The Batman Who Laughs #2
Written by Scott Snyder
Art by Jock and David Baron
Lettered by Sal Cipriano
Published by DC Comics
‘Rama Rating: 8 out of 10
The combination of Scott Snyder and Jock on a Batman book was enough to ensure this limited series got some attention when it debuted last month. Its cliffhanger ending of Batman infected with the Joker Virus got us to stick around for another month, threatening to turn Batman into the very thing he’s been fighting. So while the book is called The Batman Who Laughs, it’s not just because of the dark multiversal villain behind the recent attacks.
The all-star creative time wastes no time in barrelling forward, opening with Alfred trying to keep the Joker alive on the operating table. Despite the obvious tempo of a modern thriller, it’s also a wonderful character-based moment as Alfred desperately looks for a loophole in their heroic code that allows him to let Joker die. As a jacked-up Bruce lashes out - due to the chemicals he’s using to battle Joker’s venom - Snyder effectively showcases the darker sides of their respective natures. In other words, it’s the Batman Who Laughs’ playground.
If there’s two things that marked Snyder’s historic Batman run, it’s the writer’s understanding of Batman’s power as a detective and the necessity of the Joker to the Dark Knight’s career. Snyder plays to both of these strengths here, structuring the remainder of the issue around Batman tactically dismantling the plans of the Batman Who Laughs and the sharpshooter Grim Knight. Yet for once this doesn’t seem to be enough, and a ticking clock dictates the pace as he heads towards an explosive finale.

(Saved data entries)
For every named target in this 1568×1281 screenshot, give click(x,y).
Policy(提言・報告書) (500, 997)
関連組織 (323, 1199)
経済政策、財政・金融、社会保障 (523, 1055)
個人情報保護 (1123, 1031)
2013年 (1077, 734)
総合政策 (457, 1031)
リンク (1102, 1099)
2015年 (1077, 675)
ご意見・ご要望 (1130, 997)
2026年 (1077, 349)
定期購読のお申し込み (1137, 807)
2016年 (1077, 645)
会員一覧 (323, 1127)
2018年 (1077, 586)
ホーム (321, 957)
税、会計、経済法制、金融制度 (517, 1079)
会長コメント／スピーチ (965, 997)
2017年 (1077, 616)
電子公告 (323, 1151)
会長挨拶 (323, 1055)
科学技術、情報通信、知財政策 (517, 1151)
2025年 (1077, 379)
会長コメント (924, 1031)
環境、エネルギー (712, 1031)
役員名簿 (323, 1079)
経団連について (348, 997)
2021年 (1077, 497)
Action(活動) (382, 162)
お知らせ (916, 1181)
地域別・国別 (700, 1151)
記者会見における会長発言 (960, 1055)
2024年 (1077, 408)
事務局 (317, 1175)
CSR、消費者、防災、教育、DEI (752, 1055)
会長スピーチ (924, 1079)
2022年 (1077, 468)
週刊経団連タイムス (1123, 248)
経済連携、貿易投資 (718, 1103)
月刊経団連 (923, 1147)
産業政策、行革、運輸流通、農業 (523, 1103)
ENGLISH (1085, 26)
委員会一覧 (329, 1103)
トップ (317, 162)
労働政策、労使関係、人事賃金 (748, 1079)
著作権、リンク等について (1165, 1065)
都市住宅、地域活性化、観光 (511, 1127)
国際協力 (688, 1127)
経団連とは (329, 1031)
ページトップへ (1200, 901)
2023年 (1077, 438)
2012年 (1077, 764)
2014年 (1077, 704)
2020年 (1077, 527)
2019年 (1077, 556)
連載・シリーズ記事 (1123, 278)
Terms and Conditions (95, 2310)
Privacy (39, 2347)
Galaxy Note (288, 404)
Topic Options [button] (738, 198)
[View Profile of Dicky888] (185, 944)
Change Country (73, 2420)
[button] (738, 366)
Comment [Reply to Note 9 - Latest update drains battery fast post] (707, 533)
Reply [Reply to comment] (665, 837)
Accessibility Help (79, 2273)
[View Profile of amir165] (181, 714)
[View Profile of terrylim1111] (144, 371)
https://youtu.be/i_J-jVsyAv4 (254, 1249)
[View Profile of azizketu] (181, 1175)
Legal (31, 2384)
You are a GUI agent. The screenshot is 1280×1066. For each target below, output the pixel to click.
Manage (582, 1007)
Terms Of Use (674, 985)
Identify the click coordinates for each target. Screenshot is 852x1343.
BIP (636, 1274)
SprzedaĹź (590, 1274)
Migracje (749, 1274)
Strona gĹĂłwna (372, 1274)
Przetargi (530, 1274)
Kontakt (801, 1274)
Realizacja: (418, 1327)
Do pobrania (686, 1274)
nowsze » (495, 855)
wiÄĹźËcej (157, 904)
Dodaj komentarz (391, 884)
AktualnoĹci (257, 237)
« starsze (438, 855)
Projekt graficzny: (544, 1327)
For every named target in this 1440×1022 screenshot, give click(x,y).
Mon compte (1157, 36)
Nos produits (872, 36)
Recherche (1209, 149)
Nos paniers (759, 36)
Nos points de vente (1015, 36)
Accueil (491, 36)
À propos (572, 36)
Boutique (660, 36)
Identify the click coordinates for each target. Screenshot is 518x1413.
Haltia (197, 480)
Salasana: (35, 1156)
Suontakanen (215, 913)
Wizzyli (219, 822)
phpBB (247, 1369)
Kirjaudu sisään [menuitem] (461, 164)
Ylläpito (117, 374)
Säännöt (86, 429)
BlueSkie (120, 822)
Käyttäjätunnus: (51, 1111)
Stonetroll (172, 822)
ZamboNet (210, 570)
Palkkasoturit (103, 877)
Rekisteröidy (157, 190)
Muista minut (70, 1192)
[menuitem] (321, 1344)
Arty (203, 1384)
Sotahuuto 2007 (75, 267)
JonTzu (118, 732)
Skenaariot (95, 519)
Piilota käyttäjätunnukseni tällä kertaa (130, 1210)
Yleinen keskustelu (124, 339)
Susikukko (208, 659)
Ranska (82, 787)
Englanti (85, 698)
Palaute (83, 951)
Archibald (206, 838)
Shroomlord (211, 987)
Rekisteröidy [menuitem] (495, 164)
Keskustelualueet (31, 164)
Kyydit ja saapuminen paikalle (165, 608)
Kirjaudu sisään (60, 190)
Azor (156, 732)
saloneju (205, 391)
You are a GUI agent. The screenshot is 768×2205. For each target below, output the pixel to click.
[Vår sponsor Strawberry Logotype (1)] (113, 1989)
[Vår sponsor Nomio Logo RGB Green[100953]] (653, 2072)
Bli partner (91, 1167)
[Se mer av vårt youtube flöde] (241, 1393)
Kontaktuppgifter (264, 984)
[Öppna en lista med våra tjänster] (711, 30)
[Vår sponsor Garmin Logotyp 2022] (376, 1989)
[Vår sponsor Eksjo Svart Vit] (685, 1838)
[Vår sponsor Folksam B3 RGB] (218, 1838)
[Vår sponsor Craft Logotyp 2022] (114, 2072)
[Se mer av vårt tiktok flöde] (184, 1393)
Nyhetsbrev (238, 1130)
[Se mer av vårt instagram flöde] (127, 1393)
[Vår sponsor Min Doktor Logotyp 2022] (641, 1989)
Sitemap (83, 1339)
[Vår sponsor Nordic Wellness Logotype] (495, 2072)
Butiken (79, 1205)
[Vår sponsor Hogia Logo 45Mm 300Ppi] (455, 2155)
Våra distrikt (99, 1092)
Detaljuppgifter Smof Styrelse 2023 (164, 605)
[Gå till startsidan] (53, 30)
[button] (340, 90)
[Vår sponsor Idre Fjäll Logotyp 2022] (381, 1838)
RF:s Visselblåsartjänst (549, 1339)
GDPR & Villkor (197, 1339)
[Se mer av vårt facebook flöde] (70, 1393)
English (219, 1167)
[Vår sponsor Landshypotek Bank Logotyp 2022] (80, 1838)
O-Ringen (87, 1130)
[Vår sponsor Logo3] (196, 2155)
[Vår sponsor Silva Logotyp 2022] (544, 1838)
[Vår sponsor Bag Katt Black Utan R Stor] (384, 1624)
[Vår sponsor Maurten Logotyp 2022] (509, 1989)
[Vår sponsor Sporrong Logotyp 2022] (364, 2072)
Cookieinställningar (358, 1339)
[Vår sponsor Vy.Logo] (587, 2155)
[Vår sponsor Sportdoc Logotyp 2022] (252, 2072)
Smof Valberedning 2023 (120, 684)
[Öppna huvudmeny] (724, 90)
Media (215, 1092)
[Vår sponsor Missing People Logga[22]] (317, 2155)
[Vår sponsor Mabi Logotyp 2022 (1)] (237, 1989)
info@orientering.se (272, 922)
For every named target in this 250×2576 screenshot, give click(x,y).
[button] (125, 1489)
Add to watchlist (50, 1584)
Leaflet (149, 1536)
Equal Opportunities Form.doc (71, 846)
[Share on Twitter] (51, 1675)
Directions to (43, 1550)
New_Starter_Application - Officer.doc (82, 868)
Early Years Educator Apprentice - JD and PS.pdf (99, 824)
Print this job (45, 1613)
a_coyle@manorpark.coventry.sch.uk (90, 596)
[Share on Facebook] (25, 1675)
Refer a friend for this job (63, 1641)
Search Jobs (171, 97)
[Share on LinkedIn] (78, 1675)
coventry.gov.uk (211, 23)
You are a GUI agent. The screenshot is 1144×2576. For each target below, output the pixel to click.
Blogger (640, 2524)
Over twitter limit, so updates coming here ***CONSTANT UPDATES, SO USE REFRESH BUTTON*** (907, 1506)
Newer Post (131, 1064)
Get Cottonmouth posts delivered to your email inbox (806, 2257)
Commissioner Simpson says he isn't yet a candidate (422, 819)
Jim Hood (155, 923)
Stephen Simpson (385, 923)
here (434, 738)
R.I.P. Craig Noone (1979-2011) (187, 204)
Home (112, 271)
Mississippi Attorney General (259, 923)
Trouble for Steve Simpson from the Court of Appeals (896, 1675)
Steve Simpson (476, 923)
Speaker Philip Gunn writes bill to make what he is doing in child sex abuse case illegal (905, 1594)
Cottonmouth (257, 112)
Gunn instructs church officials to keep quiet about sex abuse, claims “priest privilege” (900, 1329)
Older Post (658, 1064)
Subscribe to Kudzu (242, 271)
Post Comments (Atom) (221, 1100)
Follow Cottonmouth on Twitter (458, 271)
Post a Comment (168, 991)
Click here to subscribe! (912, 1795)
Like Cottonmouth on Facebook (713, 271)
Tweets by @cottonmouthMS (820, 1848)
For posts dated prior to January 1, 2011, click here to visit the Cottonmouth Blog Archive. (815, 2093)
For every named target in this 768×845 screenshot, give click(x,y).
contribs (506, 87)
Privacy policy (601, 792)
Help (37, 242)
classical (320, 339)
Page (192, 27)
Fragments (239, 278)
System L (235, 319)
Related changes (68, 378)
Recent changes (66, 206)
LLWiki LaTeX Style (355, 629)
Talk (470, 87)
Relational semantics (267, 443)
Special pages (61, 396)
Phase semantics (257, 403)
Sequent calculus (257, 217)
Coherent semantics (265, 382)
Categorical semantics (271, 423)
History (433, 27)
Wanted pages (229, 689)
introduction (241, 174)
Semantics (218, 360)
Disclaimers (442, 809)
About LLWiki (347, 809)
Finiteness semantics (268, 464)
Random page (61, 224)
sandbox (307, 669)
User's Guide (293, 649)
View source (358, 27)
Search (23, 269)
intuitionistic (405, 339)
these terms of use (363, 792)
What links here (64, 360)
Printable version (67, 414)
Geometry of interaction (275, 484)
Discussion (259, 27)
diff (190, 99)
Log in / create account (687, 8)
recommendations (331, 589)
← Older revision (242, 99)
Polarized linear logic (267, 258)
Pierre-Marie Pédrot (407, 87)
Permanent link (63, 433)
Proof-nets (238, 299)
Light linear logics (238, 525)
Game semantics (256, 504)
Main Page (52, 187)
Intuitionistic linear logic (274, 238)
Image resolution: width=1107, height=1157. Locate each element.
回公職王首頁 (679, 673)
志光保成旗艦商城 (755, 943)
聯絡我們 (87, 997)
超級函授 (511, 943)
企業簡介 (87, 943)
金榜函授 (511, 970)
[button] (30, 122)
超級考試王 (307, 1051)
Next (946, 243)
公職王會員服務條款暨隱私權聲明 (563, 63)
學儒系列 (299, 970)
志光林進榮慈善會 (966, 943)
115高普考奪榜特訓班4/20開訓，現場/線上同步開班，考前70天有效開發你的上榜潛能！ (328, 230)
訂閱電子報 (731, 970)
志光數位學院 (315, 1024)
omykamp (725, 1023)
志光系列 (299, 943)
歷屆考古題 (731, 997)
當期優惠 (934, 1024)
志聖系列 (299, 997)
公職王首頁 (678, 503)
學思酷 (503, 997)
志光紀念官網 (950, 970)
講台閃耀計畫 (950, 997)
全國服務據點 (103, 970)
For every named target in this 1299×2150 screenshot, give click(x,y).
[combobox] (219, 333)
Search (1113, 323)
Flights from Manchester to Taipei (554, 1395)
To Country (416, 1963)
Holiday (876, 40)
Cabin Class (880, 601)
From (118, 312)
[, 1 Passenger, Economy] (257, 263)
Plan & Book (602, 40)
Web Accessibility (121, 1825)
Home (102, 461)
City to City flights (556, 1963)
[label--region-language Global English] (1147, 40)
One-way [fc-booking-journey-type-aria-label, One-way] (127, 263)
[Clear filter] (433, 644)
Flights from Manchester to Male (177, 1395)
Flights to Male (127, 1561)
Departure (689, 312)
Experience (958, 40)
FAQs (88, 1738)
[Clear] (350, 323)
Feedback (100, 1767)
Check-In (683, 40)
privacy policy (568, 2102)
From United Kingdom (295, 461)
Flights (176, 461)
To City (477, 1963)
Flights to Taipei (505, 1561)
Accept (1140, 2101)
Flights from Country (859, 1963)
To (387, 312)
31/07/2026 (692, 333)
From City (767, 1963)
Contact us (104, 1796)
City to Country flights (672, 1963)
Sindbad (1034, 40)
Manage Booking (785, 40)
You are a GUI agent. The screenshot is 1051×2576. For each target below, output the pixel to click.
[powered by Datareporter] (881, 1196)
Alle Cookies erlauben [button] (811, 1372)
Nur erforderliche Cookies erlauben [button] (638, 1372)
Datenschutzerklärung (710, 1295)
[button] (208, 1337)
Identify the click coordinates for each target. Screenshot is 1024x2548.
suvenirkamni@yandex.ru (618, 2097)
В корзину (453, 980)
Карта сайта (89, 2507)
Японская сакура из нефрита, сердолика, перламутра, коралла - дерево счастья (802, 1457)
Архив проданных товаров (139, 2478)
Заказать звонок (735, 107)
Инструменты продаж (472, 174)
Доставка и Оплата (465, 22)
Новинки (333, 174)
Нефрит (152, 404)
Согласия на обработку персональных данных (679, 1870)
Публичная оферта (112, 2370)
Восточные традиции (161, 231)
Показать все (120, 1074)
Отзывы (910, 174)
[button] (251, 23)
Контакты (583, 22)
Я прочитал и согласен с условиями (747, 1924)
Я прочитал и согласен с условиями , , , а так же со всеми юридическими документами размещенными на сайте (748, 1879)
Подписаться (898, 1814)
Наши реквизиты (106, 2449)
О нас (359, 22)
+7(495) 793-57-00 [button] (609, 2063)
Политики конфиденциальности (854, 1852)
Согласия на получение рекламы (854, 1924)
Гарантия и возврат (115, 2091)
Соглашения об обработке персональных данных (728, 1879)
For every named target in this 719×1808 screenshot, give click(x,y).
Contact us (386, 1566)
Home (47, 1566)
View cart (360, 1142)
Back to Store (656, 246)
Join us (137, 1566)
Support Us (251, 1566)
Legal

ACTION ITEM A:
Reproduce the passage of the review that opens with the words containing "The Batman Who Laughs #2" and closes with "the recent attacks.".
ACTION ITEM B:
Answer these questions about the review:
(i) Who lettered the comic?
(ii) What rating does the review give it?
(iii) Whom is Alfred trying to keep alive on the operating table?
This data comes from a separate source.

TASK ANSWER A:
The Batman Who Laughs #2
Written by Scott Snyder
Art by Jock and David Baron
Lettered by Sal Cipriano
Published by DC Comics
‘Rama Rating: 8 out of 10
The combination of Scott Snyder and Jock on a Batman book was enough to ensure this limited series got some attention when it debuted last month. Its cliffhanger ending of Batman infected with the Joker Virus got us to stick around for another month, threatening to turn Batman into the very thing he’s been fighting. So while the book is called The Batman Who Laughs, it’s not just because of the dark multiversal villain behind the recent attacks.

TASK ANSWER B:
(i) Sal Cipriano
(ii) 8 out of 10
(iii) The Joker